■ **Exercise input**
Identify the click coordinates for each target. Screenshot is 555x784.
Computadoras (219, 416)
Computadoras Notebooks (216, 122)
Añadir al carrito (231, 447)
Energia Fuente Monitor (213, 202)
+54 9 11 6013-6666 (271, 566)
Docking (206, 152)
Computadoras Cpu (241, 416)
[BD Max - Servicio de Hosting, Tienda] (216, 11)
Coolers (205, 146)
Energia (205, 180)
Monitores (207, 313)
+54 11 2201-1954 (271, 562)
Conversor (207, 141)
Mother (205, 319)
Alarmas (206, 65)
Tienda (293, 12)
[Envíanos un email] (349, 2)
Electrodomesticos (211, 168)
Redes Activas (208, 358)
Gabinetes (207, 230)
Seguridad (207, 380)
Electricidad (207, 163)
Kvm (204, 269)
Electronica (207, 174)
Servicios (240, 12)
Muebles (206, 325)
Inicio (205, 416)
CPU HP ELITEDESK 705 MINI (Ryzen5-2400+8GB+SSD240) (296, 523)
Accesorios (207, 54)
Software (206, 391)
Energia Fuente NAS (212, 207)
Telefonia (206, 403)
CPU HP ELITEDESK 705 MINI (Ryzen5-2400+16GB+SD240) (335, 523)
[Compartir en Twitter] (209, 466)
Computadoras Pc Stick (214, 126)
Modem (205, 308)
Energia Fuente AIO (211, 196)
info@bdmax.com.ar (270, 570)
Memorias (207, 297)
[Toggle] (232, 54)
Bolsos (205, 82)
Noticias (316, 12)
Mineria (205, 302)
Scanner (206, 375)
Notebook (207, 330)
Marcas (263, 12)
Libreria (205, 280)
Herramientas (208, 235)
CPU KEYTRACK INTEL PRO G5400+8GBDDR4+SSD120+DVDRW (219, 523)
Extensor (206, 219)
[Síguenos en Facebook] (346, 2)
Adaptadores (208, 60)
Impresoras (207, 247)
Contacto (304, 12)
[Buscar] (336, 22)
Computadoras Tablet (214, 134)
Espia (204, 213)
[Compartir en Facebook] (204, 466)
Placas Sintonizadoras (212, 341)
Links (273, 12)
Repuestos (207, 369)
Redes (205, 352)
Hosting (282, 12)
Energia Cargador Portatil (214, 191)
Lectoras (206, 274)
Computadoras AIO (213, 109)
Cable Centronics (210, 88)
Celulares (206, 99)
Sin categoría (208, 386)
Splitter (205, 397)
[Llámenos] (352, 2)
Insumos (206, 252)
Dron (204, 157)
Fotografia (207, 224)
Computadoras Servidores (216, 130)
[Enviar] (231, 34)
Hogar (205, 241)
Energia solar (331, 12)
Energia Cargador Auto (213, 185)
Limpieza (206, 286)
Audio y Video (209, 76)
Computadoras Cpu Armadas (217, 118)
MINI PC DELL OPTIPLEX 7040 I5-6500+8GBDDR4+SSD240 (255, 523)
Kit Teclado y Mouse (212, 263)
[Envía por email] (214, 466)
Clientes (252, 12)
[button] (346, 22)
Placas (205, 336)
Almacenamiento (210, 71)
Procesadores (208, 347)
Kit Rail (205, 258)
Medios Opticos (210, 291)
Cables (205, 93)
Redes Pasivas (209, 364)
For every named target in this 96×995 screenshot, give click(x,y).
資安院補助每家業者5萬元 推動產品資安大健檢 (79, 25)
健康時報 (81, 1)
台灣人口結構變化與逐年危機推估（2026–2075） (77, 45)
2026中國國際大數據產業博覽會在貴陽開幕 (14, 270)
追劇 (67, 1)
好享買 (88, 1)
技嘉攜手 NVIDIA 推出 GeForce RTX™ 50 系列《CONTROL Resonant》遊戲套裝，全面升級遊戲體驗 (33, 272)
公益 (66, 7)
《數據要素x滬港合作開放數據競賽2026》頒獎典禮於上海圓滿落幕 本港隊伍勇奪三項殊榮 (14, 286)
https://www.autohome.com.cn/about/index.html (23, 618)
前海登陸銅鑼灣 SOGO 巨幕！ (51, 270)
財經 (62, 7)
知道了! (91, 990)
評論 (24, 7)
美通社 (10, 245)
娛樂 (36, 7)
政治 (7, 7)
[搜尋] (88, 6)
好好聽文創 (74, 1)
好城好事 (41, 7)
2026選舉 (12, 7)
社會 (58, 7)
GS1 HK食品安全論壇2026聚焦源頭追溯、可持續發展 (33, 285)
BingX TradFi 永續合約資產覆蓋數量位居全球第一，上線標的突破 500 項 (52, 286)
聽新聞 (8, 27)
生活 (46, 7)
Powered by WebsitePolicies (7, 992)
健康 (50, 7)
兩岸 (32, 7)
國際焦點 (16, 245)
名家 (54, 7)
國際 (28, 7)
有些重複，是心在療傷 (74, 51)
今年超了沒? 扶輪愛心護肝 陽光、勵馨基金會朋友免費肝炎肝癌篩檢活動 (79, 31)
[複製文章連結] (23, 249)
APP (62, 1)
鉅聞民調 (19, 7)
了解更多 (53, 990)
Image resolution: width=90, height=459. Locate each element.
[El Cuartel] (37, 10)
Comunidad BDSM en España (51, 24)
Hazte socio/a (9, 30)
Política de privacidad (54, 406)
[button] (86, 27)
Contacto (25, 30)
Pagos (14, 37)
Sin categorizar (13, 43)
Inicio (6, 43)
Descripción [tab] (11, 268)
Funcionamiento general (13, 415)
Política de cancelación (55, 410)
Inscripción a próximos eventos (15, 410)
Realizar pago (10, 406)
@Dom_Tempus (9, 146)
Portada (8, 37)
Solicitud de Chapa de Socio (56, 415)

■ **Challenge**
Count the lines in the material above that contain the string "Energia", with case counting. Reply with the number only.

■ **Exercise result**
7